Ma lasciamo pure perdere il rapporto tra l’andamento talvolta contraddittorio del desiderio e la paralisi del cambiamento impossibile. Perché l’importanza dell’approvazione del divorzio breve, in fondo, è altrove. E non c’entra affatto né con la fine dei valori né con il trionfo di una società in cui tutto, compreso l’amore, sarebbe ormai liquido. La riforma del divorzio, di fatto, non è né rivoluzionaria, né immorale. È solo un modo per adeguare la legislazione italiana alla realtà, prendendo atto non solo del fatto che la vita è molto più complessa, frastagliata e balbuziente di qualunque teoria — non è d’altronde uno dei più grandi psicanalisti, Jacques Lacan, che diceva che la verità di un essere umano emerge proprio quando si balbetta e la parola si inceppa? — ma anche del fatto che non è certo per legge che si può imporre a una relazione di durare. Le storie d’amore, talvolta anche le più belle, possono finire. Anzi, spesso finiscono. E quando finiscono — cosa quasi sempre triste, dolorosa, talvolta anche difficile da accettare e da metabolizzare — non è certo il passare del tempo che permette a due persone che non vogliono più condividere la propria vita di restare insieme. Il tempo, soprattutto quando si parla di affetti e di sentimenti, non è mai univoco. E se alcune volte permette di ricucire le ferite, altre volte non fa altro che esasperare ancora di più le tensioni e i conflitti esistenti.

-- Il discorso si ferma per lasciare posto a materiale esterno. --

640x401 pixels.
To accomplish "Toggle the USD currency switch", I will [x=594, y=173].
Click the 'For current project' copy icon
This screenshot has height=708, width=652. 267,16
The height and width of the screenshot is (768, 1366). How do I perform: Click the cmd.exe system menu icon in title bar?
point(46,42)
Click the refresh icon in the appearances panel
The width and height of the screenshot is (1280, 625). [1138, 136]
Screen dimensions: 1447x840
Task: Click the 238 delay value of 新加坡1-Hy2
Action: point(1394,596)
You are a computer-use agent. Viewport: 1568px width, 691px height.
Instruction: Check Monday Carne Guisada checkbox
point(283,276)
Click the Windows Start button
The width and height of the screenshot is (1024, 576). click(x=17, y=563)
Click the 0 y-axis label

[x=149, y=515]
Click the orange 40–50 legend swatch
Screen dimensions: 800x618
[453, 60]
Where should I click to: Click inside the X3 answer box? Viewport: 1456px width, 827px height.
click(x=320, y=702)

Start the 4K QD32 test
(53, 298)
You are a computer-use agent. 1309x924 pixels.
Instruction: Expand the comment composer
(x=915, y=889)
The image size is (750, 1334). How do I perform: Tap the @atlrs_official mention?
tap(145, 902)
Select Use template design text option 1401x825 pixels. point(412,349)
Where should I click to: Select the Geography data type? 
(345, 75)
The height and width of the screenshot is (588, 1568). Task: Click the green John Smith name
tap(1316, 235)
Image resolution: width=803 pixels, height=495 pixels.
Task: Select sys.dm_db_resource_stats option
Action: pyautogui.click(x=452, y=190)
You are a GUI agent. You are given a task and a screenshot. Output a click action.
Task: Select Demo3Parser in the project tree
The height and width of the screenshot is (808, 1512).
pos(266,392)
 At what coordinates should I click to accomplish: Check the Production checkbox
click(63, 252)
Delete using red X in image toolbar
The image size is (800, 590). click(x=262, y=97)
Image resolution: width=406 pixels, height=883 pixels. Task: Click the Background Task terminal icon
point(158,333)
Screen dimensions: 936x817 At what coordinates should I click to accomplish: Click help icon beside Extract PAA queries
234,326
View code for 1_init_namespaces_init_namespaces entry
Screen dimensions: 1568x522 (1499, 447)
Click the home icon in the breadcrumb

In uno dei libri più belli scritti da Soren Kierkegaard, Aut Aut , il filosofo danese spiega come i traditori si trovino ovunque, talvolta anche all’interno del matrimonio. Bisogna stare attenti, però, a non sbagliare il bersaglio, dice il filosofo. Visto che i veri traditori non sono quelli che decidono, al momento opportuno, di mettere fine al proprio matrimonio, ma “quegli sposi miserabili che, lamentandosi dell’amore ormai da tempo svanito, restano come stolti nel proprio recinto coniugale”. In fondo, chi critica il divorzio breve, parlando di demolizione o di smantellamento della famiglia, mostra di non capire il significato profondo di queste parole, illudendosi che le apparenze possano rimpiazzare l’autenticità e la verità delle relazioni. L’amore non è fatto di gesti che si ripetono anche quando privi di significato e ormai svuotati, ma di riconoscimento e di accettazione delle reciproche differenze; è quel miracolo che si verifica ogni qualvolta in cui, stando accanto a un’altra persona, ci rendiamo conto che riusciamo prima di tutto a stare accanto a noi stessi; è quel sentimento che resiste agli strappi ma che, nella vita reale, talvolta ci abbandona. Oppure continua anche in assenza dell’altro. Perché nella vita le rotture esistono, e alcune volte si può solo imparare a conviverci. Altre volte invece accade semplicemente di sbagliarsi, e allora è giusto avere la possibilità di ricominciare tutto da capo. Senza che qualcuno si arroghi il diritto di sapere, al posto nostro, che cosa si debba o meno fare.